Monday, March 15, 2010

Opening Bell (Statement of Intent)

This blog is mostly going to be about good 'ole fashion wrestling, or "rasslin" as people in the know claim it is derisively referred to nowadays in places where they produce "sports entertainment."

I say mostly because I reserve the right to go off on non-wrestling tangents pertaining to things like the strange, largely ill-advised, production choices on the new High on Fire record, the tragedy of post "Night in the Ruts" Aerosmith, and other such gravely important matters when the mood strikes me.

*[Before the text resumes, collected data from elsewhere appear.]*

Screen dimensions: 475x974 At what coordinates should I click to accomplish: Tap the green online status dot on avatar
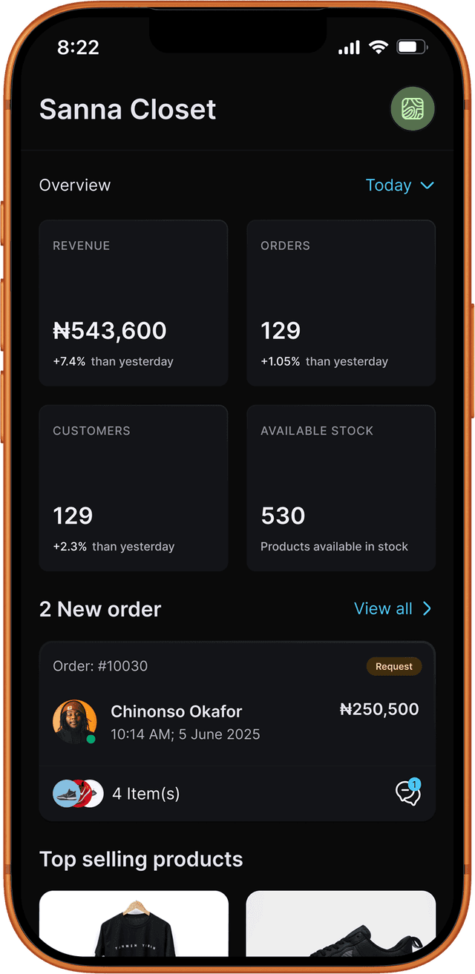click(91, 738)
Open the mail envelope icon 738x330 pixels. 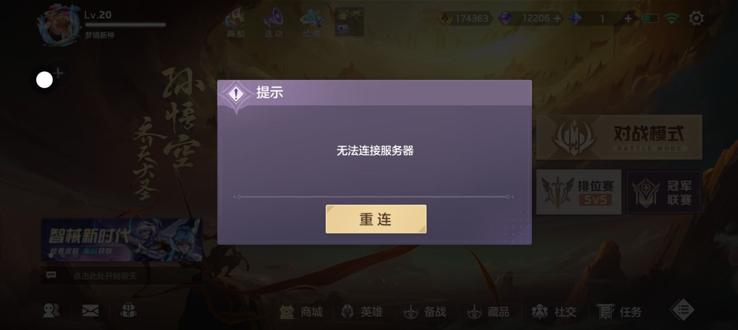point(90,311)
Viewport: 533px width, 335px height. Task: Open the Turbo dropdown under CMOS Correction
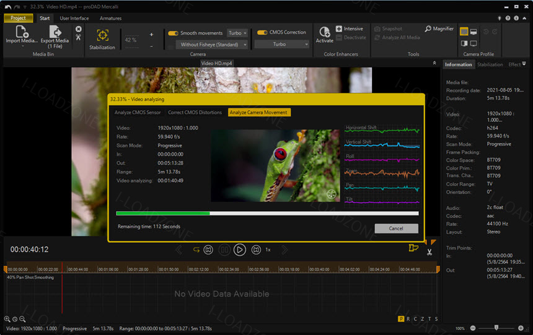pos(282,44)
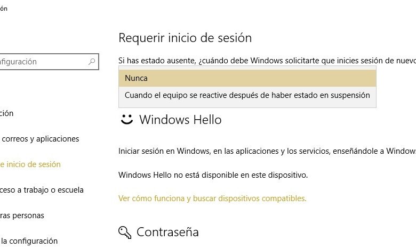Click the key icon beside Contraseña

point(125,232)
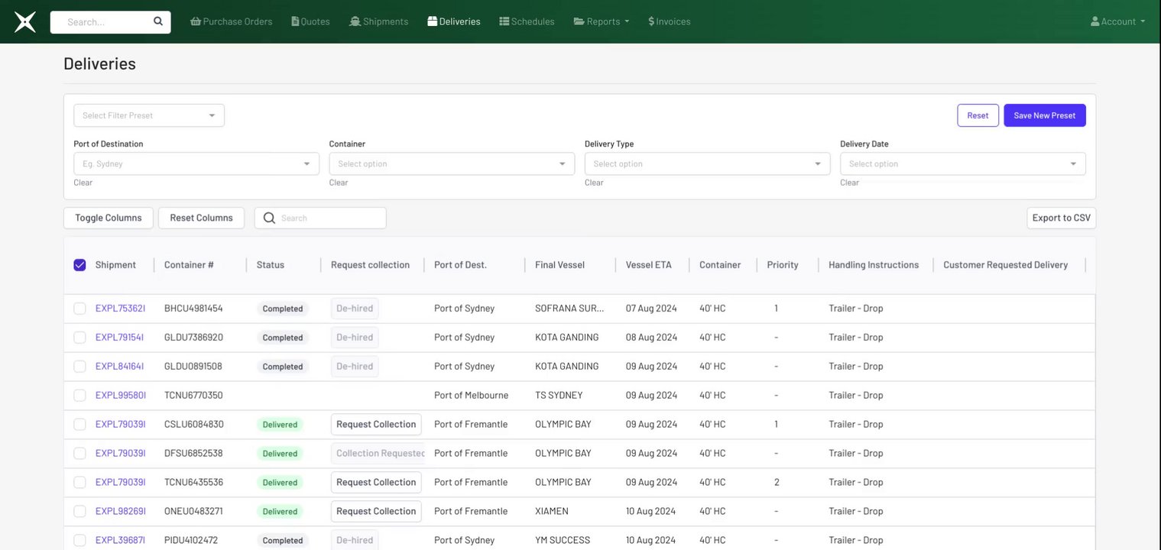Image resolution: width=1161 pixels, height=550 pixels.
Task: Click the Save New Preset button
Action: [1044, 115]
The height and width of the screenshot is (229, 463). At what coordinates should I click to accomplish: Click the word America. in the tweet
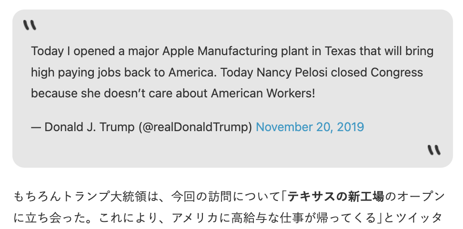193,72
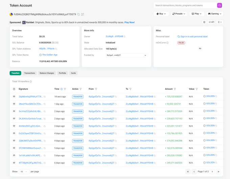Click eye icon for the 1 day ago transfer

[x=14, y=104]
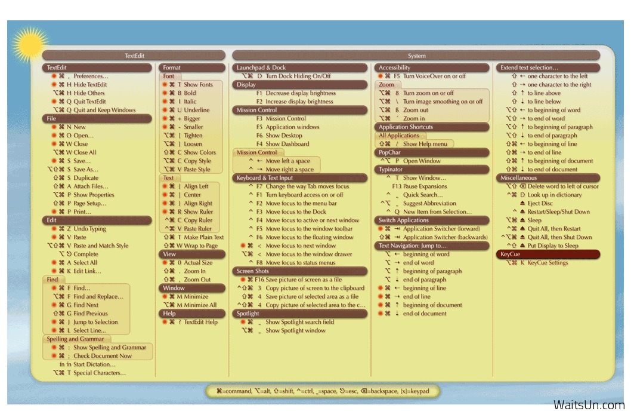Select Show Spotlight search field
The width and height of the screenshot is (631, 414).
[x=299, y=322]
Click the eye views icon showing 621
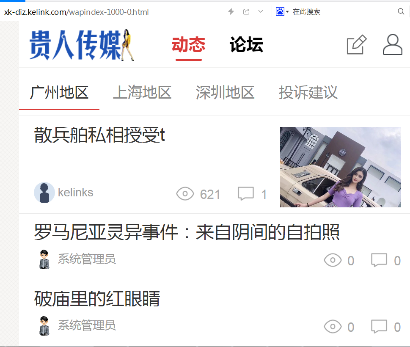 point(185,194)
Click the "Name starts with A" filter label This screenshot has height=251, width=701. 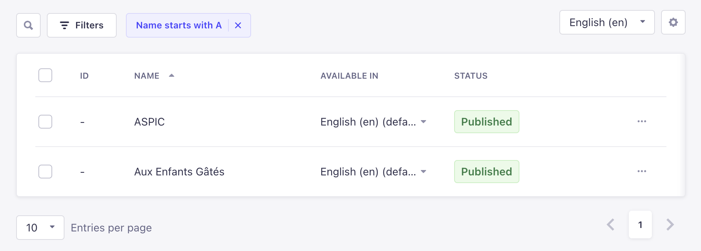point(179,25)
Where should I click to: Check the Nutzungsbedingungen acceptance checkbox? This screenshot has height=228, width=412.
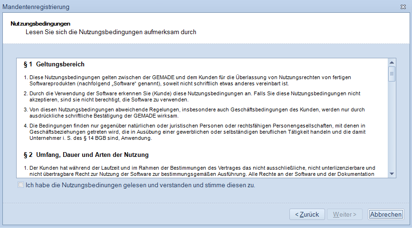click(x=20, y=185)
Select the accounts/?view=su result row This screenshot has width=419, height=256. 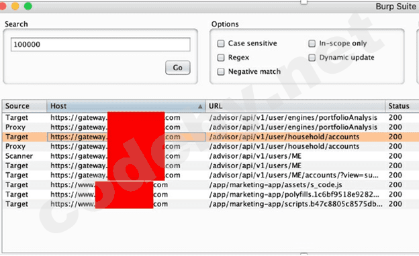tap(211, 175)

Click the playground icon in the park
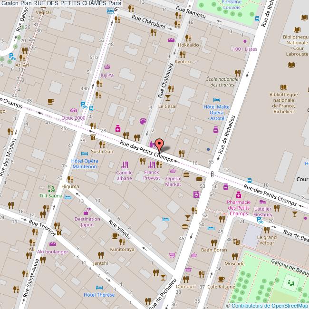[x=290, y=282]
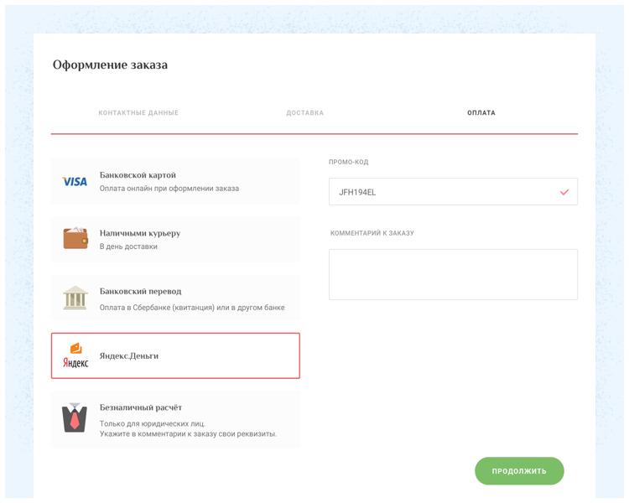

My intentions aren't to bash the current version of "sports entertainment", but to preserve the glorious, nostalgic feelings I still get while watching classic matches from the 1980's when wrestling, along with metal, formed the twin pillars of my adolescence and went a long, long way towards making that often tumultuous, scary time a lot more stable, comfortable and, yes, fun.

Metallica, the Horsemen, Motley Crue, the Million Dollar Man, The Road Warriors--these were the people my friends and I talked about on the way to the bus stop in the morning and argued for and against in pitched battles at cafeteria tables over stale bread and the ever present tomato soup.
I still get excited in 2010 when Chris Jericho comes out and cuts a withering, hilarious promo on the "parasites and sycophants" whose number, no doubt, includes yours truly and when I see Doug Williams do his rolling German suplex, but I can't help feel like something has been lost.

Of course, I'm an adult who may be teetering dangerously close to "grumpy old man" territory and wrestling isn't the only business that has changed in the past 25 years, but I feel like something fundamental has shifted in the presentation, production and perception of this great spectacle and I'm hoping that celebrating the past might give me a better appreciation of the present.